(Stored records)
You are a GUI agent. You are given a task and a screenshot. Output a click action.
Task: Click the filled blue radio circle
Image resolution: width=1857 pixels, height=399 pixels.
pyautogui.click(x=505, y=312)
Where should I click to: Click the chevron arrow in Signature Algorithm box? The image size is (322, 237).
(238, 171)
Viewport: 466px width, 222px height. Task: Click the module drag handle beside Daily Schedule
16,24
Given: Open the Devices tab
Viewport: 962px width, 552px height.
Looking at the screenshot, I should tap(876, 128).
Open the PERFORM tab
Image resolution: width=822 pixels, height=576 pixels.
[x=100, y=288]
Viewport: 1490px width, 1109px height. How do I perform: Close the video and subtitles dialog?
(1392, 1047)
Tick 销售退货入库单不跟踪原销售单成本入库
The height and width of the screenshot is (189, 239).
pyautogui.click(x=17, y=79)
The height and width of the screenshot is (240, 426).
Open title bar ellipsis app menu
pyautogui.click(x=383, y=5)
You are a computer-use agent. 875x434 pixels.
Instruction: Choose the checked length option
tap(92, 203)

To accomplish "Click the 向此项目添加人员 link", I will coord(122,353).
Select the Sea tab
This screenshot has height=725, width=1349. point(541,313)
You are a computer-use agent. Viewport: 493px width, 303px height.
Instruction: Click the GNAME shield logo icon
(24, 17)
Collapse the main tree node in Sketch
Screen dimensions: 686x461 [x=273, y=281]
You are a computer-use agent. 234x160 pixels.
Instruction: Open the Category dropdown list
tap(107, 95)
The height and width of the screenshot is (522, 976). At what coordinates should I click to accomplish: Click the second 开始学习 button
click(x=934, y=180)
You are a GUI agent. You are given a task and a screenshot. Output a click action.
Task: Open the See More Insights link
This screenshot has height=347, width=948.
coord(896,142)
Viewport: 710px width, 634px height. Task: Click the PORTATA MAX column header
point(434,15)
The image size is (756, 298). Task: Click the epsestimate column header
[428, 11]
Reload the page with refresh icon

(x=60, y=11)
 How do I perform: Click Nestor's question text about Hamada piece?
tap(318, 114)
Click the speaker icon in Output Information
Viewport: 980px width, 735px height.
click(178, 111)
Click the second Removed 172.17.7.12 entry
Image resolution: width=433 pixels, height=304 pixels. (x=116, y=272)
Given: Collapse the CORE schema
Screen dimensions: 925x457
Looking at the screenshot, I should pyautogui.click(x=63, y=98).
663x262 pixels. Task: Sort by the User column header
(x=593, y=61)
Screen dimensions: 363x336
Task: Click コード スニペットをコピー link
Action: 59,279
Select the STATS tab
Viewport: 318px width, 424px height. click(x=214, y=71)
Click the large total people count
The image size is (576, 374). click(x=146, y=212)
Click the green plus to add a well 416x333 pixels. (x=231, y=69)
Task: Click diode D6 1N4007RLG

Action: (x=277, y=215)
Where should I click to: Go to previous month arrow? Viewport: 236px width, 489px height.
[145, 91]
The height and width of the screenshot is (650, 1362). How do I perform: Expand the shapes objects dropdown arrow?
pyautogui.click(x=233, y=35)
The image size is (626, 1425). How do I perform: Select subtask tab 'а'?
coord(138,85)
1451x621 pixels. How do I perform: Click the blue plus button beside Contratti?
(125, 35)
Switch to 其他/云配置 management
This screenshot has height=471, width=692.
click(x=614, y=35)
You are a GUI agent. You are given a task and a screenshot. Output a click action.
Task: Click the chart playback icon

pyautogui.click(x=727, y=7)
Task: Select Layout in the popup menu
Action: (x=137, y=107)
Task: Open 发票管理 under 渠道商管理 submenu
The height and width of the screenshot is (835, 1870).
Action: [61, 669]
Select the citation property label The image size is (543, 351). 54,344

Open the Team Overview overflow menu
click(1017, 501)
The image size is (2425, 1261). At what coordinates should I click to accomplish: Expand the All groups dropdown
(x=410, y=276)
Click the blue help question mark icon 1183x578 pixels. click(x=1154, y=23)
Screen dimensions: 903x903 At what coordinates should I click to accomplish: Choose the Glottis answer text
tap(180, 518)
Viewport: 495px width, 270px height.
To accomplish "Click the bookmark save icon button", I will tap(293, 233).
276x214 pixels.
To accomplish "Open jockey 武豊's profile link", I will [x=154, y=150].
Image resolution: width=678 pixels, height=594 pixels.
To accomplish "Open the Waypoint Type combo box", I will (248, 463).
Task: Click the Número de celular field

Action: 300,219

- Exercise instructions: Every record is to be written out verbatim.

- Your response:
You are a GUI agent. You are given a task and a screenshot. Output a click action.
Task: Click the filled blue radio circle
Image resolution: width=1857 pixels, height=399 pixels.
pyautogui.click(x=505, y=312)
Where should I click to: Click the chevron arrow in Signature Algorithm box? The image size is (322, 237).
(238, 171)
Viewport: 466px width, 222px height. Task: Click the module drag handle beside Daily Schedule
16,24
Given: Open the Devices tab
Viewport: 962px width, 552px height.
Looking at the screenshot, I should tap(876, 128).
Open the PERFORM tab
Image resolution: width=822 pixels, height=576 pixels.
[x=100, y=288]
Viewport: 1490px width, 1109px height. How do I perform: Close the video and subtitles dialog?
(1392, 1047)
Tick 销售退货入库单不跟踪原销售单成本入库
The height and width of the screenshot is (189, 239).
pyautogui.click(x=17, y=79)
The height and width of the screenshot is (240, 426).
Open title bar ellipsis app menu
pyautogui.click(x=383, y=5)
You are a computer-use agent. 875x434 pixels.
Instruction: Choose the checked length option
tap(92, 203)

To accomplish "Click the 向此项目添加人员 link", I will coord(122,353).
Select the Sea tab
This screenshot has height=725, width=1349. point(541,313)
You are a computer-use agent. Viewport: 493px width, 303px height.
Instruction: Click the GNAME shield logo icon
(24, 17)
Collapse the main tree node in Sketch
Screen dimensions: 686x461 [x=273, y=281]
You are a computer-use agent. 234x160 pixels.
Instruction: Open the Category dropdown list
tap(107, 95)
The height and width of the screenshot is (522, 976). At what coordinates should I click to accomplish: Click the second 开始学习 button
click(x=934, y=180)
You are a GUI agent. You are given a task and a screenshot. Output a click action.
Task: Open the See More Insights link
This screenshot has height=347, width=948.
coord(896,142)
Viewport: 710px width, 634px height. Task: Click the PORTATA MAX column header
point(434,15)
The image size is (756, 298). Task: Click the epsestimate column header
[428, 11]
Reload the page with refresh icon

(x=60, y=11)
 How do I perform: Click Nestor's question text about Hamada piece?
tap(318, 114)
Click the speaker icon in Output Information
Viewport: 980px width, 735px height.
click(178, 111)
Click the second Removed 172.17.7.12 entry
Image resolution: width=433 pixels, height=304 pixels. (x=116, y=272)
Given: Collapse the CORE schema
Screen dimensions: 925x457
Looking at the screenshot, I should pyautogui.click(x=63, y=98).
663x262 pixels. Task: Sort by the User column header
(x=593, y=61)
Screen dimensions: 363x336
Task: Click コード スニペットをコピー link
Action: 59,279
Select the STATS tab
Viewport: 318px width, 424px height. click(x=214, y=71)
Click the large total people count
The image size is (576, 374). click(x=146, y=212)
Click the green plus to add a well 416x333 pixels. (x=231, y=69)
Task: Click diode D6 1N4007RLG

Action: (x=277, y=215)
Where should I click to: Go to previous month arrow? Viewport: 236px width, 489px height.
[145, 91]
The height and width of the screenshot is (650, 1362). How do I perform: Expand the shapes objects dropdown arrow?
pyautogui.click(x=233, y=35)
The image size is (626, 1425). How do I perform: Select subtask tab 'а'?
coord(138,85)
1451x621 pixels. How do I perform: Click the blue plus button beside Contratti?
(125, 35)
Switch to 其他/云配置 management
This screenshot has height=471, width=692.
click(x=614, y=35)
You are a GUI agent. You are given a task and a screenshot. Output a click action.
Task: Click the chart playback icon

pyautogui.click(x=727, y=7)
Task: Select Layout in the popup menu
Action: (x=137, y=107)
Task: Open 发票管理 under 渠道商管理 submenu
The height and width of the screenshot is (835, 1870).
Action: [61, 669]
Select the citation property label The image size is (543, 351). 54,344

Open the Team Overview overflow menu
click(1017, 501)
The image size is (2425, 1261). At what coordinates should I click to accomplish: Expand the All groups dropdown
(x=410, y=276)
Click the blue help question mark icon 1183x578 pixels. click(x=1154, y=23)
Screen dimensions: 903x903 At what coordinates should I click to accomplish: Choose the Glottis answer text
tap(180, 518)
Viewport: 495px width, 270px height.
To accomplish "Click the bookmark save icon button", I will tap(293, 233).
276x214 pixels.
To accomplish "Open jockey 武豊's profile link", I will [x=154, y=150].
Image resolution: width=678 pixels, height=594 pixels.
To accomplish "Open the Waypoint Type combo box", I will (248, 463).
Task: Click the Número de celular field

Action: 300,219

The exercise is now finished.